- Possibly in Michigan YouTube thumbnail
- Directed by: Cecelia Condit
- Written by: Cecelia Condit
- Starring: Bill Blume Jill Sands Karen Skladany
- Edited by: David Narosny
- Music by: Karen Skladany
- Release date: 1983;
- Running time: 12 minutes
- Country: United States
- Language: English

= Possibly in Michigan =

1983 short horror film

Possibly in Michigan is a 1983 American shot-on-video musical horror short film written and directed by Cecelia Condit, with music by Karen Skladany, who starred in the film as Janice. The film follows two women looking for perfumes in a department store, being stalked by a masked, cannibalistic murderer.

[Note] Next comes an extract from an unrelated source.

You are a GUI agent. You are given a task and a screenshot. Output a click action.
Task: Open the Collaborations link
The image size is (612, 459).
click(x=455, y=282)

Condit considers it to be part of the "Jill Sands trilogy". This refers to three of her films which star the actress Jill Sands: Beneath the Skin, Possibly in Michigan, and Not a Jealous Bone.

== Plot ==
Two women, Sharon and Janice, are shopping at an empty department store for perfume, followed by a man in a mask, mouth agape, wearing a black suit. Both women are said to have a reputation for attracting violent men and making the violence seem to be the man's idea. Arthur (credited as "Prince Charming"), the man following them, is introduced as sharing the same inclinations as Sharon and Janice: violence and perfume.

Janice notices Arthur, recognizing him as someone she may have met in Michigan, and both women flee the department store. Sharon and Janice part ways after driving home, as Arthur follows them and stands outside Sharon's house, waiting for Janice to leave. A voiceover explains that Arthur has worn so many masks that he has forgotten who he is. "He imagined himself a frog, turned into a prince charming." He approaches the front door, appearing as a normal man, and rings the doorbell.

Janice is seen shooting at various masked figures at her home; the instant she shoots one, it disappears, and another appears in a different spot. Sharon, asleep, wakes up and goes to answer her door. When she sees who it is, she immediately drops to the ground and calls Janice on the phone. While they speak on the phone, Arthur picks up a stone from Sharon's yard, revealing a rotting mask beneath it. He shatters the bedroom window and breaks in, leaving glass and worms on her bed. Janice is seen shooting at more masked figures. As Sharon describes Arthur's appearance to Janice on the phone, he unexpectedly comes up behind Sharon and says, "the better to eat you with, my dear", in a distorted voice. Sharon turns around as Arthur kisses her.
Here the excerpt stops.